To get up to speed for her piece about formidable Best Actor contender Leonardo DiCaprio, Hollywood Reporter columnist Anne Thompson persuaded Warner Bros. to let her see Blood Diamond, the hard-hitting Ed Zwick drama set in South Africa that costars DiCaprio, Djimon Honsou and Jennifer Connelly. Thompson treads gingerly in describing the film, but the piece nonetheless contains three “tells.”

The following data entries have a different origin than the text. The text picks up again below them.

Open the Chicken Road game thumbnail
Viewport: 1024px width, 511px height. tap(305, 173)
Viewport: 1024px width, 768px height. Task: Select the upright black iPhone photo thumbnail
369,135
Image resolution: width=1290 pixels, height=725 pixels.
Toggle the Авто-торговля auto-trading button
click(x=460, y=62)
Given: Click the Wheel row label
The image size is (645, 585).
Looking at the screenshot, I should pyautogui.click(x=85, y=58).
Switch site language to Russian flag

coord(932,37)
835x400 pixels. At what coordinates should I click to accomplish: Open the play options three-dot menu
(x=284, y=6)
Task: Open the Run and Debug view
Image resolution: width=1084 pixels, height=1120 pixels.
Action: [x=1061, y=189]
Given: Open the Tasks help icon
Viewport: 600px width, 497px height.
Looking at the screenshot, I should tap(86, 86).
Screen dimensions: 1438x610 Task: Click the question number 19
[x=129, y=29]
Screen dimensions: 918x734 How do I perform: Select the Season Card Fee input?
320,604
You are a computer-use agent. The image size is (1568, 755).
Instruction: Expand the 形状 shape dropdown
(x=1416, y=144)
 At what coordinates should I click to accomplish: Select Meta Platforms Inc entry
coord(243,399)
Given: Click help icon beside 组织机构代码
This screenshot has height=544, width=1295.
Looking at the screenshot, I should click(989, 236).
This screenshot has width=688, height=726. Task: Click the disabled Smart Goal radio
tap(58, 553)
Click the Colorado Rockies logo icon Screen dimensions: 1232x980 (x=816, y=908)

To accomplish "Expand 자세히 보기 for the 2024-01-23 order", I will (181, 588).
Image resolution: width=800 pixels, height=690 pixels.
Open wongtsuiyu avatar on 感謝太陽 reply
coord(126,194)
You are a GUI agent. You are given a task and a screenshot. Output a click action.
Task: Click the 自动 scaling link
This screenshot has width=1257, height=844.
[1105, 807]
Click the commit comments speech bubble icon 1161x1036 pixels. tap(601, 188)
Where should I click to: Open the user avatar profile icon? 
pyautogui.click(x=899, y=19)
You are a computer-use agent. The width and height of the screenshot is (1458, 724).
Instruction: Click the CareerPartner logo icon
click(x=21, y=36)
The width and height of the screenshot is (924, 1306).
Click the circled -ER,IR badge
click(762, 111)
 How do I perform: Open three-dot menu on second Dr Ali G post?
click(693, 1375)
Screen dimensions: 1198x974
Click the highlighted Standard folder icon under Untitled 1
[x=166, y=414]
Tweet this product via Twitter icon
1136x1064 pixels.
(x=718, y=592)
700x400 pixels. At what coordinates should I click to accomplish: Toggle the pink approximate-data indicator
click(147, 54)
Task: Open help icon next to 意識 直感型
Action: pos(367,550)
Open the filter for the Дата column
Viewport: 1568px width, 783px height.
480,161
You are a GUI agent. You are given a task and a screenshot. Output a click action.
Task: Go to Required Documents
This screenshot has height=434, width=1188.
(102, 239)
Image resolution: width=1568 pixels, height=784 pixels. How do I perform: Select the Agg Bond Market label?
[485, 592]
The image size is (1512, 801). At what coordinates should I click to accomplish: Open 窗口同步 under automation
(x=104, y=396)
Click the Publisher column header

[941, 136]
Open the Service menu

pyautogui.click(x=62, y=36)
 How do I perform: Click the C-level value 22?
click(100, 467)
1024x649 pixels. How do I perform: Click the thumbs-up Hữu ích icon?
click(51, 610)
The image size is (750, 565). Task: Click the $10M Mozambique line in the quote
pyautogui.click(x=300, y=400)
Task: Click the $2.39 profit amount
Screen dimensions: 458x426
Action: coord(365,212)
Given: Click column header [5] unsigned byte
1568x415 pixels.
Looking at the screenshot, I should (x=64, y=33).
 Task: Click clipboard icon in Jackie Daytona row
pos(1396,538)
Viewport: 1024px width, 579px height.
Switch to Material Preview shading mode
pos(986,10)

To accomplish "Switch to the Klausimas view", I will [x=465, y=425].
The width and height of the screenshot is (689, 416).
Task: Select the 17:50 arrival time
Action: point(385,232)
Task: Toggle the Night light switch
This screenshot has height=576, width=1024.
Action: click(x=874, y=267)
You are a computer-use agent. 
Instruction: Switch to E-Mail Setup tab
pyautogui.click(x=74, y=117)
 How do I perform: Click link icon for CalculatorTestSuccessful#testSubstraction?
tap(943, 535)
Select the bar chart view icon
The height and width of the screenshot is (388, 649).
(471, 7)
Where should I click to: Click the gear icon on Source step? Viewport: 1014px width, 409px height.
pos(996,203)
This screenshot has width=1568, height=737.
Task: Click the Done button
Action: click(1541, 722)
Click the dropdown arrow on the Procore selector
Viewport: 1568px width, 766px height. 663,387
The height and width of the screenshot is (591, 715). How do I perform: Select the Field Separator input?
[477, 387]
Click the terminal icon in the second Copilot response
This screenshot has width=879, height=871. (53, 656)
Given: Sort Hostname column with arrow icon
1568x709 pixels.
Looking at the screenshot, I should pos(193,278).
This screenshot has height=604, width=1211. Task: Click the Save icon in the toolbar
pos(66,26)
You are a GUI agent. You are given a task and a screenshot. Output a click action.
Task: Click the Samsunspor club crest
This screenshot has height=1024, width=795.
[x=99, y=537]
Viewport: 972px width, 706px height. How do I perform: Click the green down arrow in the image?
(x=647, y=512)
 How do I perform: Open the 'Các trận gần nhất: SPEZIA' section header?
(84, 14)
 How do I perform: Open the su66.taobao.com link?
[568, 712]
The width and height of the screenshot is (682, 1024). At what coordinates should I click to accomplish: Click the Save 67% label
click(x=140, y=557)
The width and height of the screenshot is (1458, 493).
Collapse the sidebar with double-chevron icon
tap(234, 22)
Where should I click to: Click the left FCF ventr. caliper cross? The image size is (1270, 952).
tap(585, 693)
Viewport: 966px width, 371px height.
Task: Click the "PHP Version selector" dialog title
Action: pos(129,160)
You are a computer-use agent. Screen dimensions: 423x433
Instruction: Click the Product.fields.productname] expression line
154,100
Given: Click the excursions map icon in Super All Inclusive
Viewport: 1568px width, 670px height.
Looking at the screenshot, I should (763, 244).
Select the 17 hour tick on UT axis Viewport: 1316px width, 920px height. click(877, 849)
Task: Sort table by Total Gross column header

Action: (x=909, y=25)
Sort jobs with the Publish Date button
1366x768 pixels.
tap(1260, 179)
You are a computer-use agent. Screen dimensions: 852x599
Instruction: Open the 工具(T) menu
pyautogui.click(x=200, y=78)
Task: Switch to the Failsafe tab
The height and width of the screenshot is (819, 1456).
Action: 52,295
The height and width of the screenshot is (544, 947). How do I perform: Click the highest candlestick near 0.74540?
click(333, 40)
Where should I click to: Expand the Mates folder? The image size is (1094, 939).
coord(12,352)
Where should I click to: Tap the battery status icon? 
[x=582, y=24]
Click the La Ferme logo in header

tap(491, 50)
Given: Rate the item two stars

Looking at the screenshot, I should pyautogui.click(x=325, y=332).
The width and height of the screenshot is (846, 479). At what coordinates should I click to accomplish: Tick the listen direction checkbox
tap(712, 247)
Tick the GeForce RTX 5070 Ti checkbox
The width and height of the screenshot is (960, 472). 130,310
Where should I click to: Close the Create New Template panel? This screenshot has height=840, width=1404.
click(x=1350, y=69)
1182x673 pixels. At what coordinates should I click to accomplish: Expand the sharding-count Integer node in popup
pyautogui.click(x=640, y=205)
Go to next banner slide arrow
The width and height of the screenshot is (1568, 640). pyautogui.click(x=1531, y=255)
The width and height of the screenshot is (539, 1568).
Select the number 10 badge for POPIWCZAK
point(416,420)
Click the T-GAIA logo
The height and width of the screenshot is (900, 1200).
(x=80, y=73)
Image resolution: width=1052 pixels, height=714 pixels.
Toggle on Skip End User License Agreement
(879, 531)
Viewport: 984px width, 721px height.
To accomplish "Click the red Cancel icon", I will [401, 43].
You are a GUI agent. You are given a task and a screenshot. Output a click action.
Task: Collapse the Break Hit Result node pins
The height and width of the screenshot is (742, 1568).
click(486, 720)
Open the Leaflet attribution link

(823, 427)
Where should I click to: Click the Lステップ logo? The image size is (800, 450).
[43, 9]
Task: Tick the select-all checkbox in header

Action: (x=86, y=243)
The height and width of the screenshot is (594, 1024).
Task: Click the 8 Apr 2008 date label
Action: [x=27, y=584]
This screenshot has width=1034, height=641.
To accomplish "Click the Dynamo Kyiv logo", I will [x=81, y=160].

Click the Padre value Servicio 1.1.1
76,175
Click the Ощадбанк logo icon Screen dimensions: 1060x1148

One, she calls it “a big expensive drama with a heartfelt political message, just the kind of movie that needs the extra boost of an Oscar campaign.” Two, she says that Warner Bros. “will mount Oscar campaigns for both The Departed” — in which DiCaprio definitively kills as a Boston-mob mole — “[which is] already a commercial success and doesn’t need an Oscar push to attract audiences, and Diamond, which needs all the help it can get.” And three, she says that “if Departed really takes off as a Best Picture contender — and if Diamond doesn’t — then DiCaprio too could be promoted from supporting actor consideration for the Scorsese movie into a best actor aspirant for that movie as well.”
Dicaprio, Thompson proclaims, “is front and center in an anti-hero role” in the Zwick film. “He’s a ruthless South African diamond smuggler who enlists Connellly’s perky journalist to help him find the missing son of Honsou’s South African farmer — as well as his buried giant diamond. Along the way, Connelly and Hounsou’s characters both help DiCaprio’s damaged treasure hunter find his conscience. It’s DiCaprio’s movie all the way, thick Afrikaner accent and all, and Warners is pushing him for a best actor nomination.
“There’s just one problem: The studio’s Departed has become such a hit with critics and audiences that the one movie Scorsese and DiCaprio had no intention of campaigning for has become a serious Oscar contender as well. This leaves the studio scrambling to take care of the needs of all its players.”
DiCaprio, she concludes, “is facing the happy dilemma of handling two possibly Oscar-worthy performances. Warners says it will campaign for DiCaprio in the best actor category for Diamond, a movie whose political agenda he cares about deeply.
“At this point, according to his p.r. rep Ken Sunshine, DiCaprio will join his Departed brothers in the supporting actor category, which will pit him against Nicholson and Damon in a hugely competitive race along with likely contenders Hounsou, Adam Beach (Flags of Our Fathers), Eddie Murphy (Dreamgirls), Jackie Earle Haley (Little Children), James McAvoy (The Last King of Scotland), Michael Sheen (The Queen) and Alan Arkin (Little Miss Sunshine).” (HE says forget Haley and McAvoy.)”

Nicholson is supporting

All that Jack Nicholson-for-Best-Actor-in- TheDeparted jazz? Forget it. Warner Bros., I’m hearing, is off the boat on that one. Delicious as he is, Jack is all flavor and feisty backup in that film, which I’ve felt from the beginning. Oscar prognosticators, take note.